I have a column of Arsenic values from well water testing and in that column the first value is from before a rain event and the second value is from after a rain event. I need to make a column that subtracts the pre-rain event value from the post-rain event value. Here is a simplified version of what I am working with and what I want to create:
Well | Program | Arsenic | arsenic_change |
---|---|---|---|
A | Monthly | 3 | |
A | Rain Event | 4 | 1 |
B | Monthly | 2 | |
B | Rain Event | 6 | 4 |
C | Monthly | 1 | |
C | Rain Event | 1 | 0 |
How do I make that arsenic_change column? Right now, I have tried to mutate using this code: mutate(arsenic_change = As - lag(As)) This subtracts the previous value from every row though, and I just need the monthly values subtracted from the Rain event values for each well.
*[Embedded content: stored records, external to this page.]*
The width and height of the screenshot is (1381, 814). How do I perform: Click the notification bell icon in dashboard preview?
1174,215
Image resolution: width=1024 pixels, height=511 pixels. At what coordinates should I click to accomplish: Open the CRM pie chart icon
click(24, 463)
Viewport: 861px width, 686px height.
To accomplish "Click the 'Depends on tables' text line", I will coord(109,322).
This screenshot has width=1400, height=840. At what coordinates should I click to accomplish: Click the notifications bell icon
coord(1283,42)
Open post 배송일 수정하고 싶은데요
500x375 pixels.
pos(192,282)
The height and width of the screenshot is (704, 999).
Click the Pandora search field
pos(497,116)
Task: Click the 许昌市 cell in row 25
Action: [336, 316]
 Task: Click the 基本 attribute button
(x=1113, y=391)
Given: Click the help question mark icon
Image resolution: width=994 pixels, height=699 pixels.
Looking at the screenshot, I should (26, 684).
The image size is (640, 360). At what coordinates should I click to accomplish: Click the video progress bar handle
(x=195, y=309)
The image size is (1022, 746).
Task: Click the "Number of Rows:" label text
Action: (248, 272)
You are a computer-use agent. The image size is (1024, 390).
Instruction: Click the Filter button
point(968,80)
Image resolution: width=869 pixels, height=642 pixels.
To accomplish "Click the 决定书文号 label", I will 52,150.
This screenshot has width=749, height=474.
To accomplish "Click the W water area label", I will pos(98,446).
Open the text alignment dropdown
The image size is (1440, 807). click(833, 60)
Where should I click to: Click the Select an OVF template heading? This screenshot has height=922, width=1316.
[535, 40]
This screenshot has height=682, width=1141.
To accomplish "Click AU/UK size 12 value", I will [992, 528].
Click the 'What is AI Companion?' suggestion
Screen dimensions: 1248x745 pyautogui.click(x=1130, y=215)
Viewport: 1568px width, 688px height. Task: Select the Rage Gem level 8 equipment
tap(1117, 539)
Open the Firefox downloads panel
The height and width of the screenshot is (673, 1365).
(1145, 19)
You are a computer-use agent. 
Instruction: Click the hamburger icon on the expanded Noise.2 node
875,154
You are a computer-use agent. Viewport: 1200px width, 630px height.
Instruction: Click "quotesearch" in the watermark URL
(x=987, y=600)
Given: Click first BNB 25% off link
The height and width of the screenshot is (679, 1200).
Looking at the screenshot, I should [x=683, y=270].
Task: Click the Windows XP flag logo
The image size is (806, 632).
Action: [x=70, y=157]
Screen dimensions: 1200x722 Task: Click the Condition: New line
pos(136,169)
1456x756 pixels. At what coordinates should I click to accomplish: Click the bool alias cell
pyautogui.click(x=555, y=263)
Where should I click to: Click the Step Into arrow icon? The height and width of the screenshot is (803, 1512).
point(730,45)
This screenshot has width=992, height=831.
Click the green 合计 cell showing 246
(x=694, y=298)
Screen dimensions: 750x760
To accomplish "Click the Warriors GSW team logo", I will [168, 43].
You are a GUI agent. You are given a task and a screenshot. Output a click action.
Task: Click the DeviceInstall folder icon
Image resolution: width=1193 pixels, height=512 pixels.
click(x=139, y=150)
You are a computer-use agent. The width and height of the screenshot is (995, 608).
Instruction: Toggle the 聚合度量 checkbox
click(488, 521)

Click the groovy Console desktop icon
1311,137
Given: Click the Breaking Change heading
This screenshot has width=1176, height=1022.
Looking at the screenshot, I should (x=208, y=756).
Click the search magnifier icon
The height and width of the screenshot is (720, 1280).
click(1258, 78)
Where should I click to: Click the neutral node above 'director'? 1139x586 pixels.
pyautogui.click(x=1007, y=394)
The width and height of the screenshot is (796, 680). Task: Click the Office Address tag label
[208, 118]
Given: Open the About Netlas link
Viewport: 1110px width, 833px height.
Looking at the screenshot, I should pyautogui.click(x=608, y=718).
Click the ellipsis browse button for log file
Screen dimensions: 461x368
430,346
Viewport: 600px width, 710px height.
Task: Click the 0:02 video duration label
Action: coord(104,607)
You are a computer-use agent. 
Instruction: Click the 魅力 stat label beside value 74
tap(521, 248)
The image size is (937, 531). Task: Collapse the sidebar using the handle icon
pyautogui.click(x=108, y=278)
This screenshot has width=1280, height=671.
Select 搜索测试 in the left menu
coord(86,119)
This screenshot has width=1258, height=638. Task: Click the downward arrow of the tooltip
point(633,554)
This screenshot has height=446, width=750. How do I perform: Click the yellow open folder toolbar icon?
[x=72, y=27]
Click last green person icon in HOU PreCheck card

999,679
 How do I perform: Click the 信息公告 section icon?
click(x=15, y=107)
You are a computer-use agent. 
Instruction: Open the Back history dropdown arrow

CodePudding user response:
Looks like you were pretty close. Assuming your data is ordered in the correct way, you would just need to add a group_by
for the Well so dplyr
knows to only look at each Well separately rather than all rows in the data.
library(tidyverse)
df <- tibble(
"Well" = rep(c("A", "B", "C") , each = 2),
"Program" = rep(c("Monthly", "Rain Event") , 3),
"Arsenic" = c(3, 4, 2, 6, 1, 1)
)
df <-
df %>%
group_by(Well) %>%
mutate(arsenic_change = Arsenic - lag(Arsenic))
df
#> # A tibble: 6 x 4
#> # Groups: Well [3]
#> Well Program Arsenic arsenic_change
#> <chr> <chr> <dbl> <dbl>
#> 1 A Monthly 3 NA
#> 2 A Rain Event 4 1
#> 3 B Monthly 2 NA
#> 4 B Rain Event 6 4
#> 5 C Monthly 1 NA
#> 6 C Rain Event 1 0
If it’s not ordered, because the program looks to be alphabetical order you could arrange
it as well to make sure everything is properly ordered for lag
.
df <- tibble(
"Well" = rep(c("A", "B", "C") , each = 2),
"Program" = rep(c("Rain Event", "Monthly") , 3),
"Arsenic" = c(4, 3, 6, 2, 1, 1)
)
df
#> # A tibble: 6 x 3
#> Well Program Arsenic
#> <chr> <chr> <dbl>
#> 1 A Rain Event 4
#> 2 A Monthly 3
#> 3 B Rain Event 6
#> 4 B Monthly 2
#> 5 C Rain Event 1
#> 6 C Monthly 1
df <-
df %>%
arrange(Well, Program) %>%
group_by(Well) %>%
mutate(arsenic_change = Arsenic - lag(Arsenic))
df
#> # A tibble: 6 x 4
#> # Groups: Well [3]
#> Well Program Arsenic arsenic_change
#> <chr> <chr> <dbl> <dbl>
#> 1 A Monthly 3 NA
#> 2 A Rain Event 4 1
#> 3 B Monthly 2 NA
#> 4 B Rain Event 6 4
#> 5 C Monthly 1 NA
#> 6 C Rain Event 1 0
You can also use base R with the ave
function and add any number of grouping variables.
df$arsenic_change <- ave(df$Arsenic, df$Well, FUN=function(x) c(NA, diff(x)))
e.g. with month (assuming it's ordered correctly as noted above)
df$arsenic_change <- ave(df$Arsenic, df$Well, df$Month, FUN=function(x) c(NA, diff(x)))